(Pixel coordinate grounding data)
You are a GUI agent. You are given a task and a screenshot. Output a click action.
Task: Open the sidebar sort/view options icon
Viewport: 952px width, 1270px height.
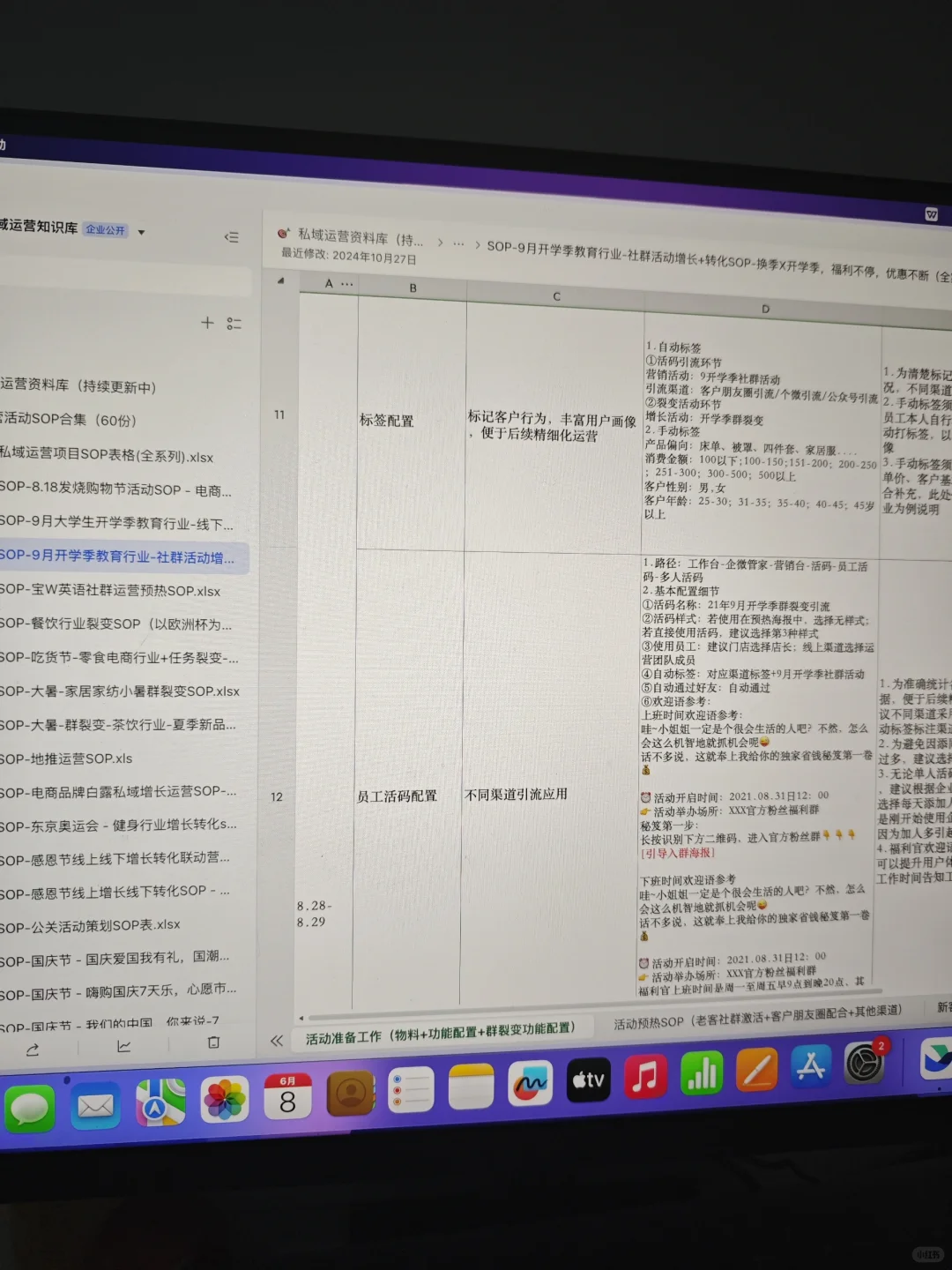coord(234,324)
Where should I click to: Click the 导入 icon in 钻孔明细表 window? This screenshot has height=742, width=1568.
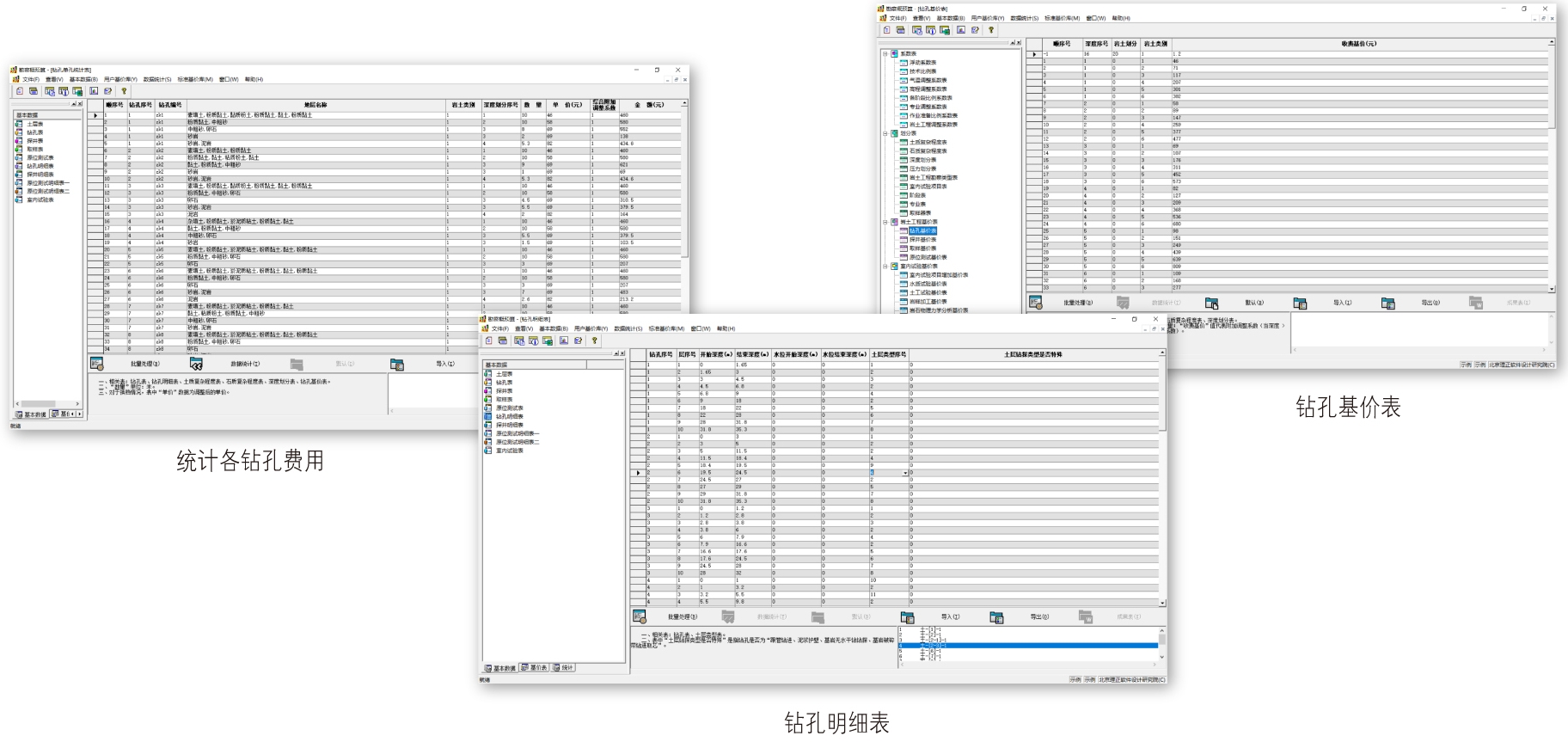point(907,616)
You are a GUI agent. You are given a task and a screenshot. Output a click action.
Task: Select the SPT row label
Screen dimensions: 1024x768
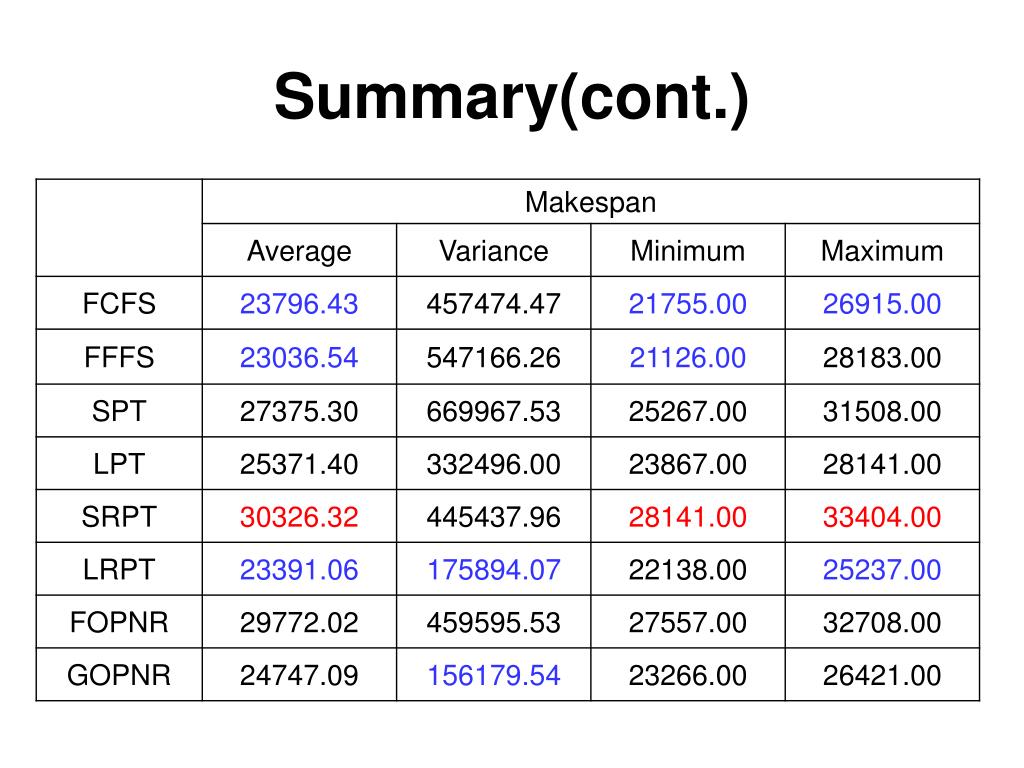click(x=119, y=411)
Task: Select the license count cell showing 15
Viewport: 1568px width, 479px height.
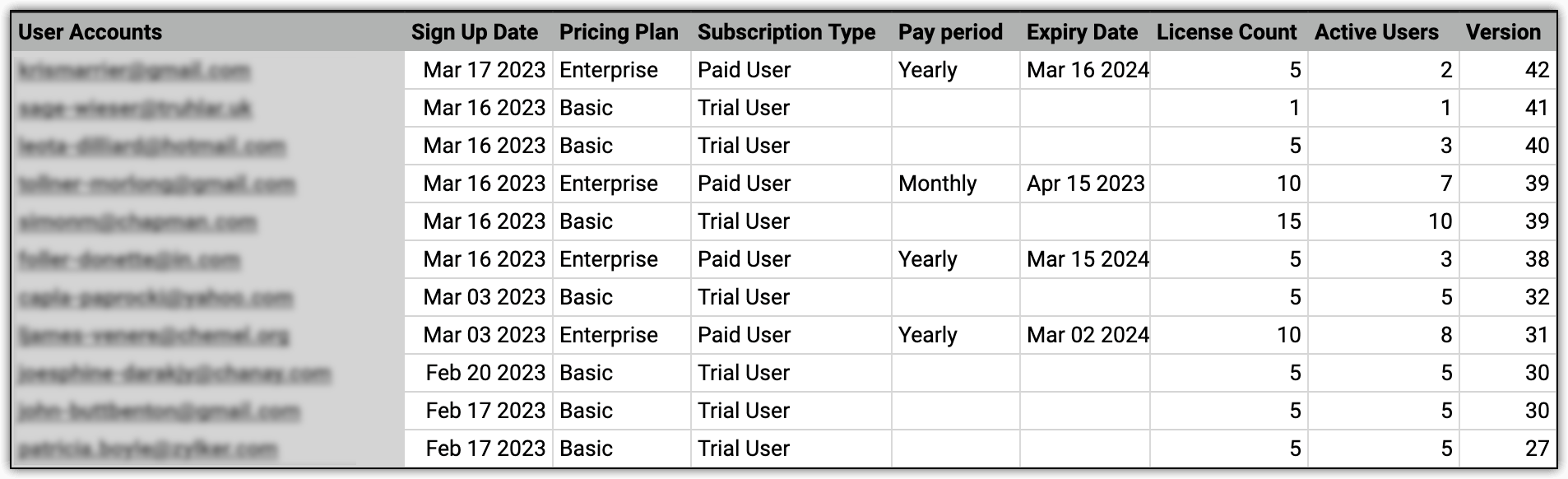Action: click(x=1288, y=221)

__Assigned task__
Show me every line of the entries above that holds "Select".

__Reply to the task__
Task: Select the SPT row label
Task: Select the license count cell showing 15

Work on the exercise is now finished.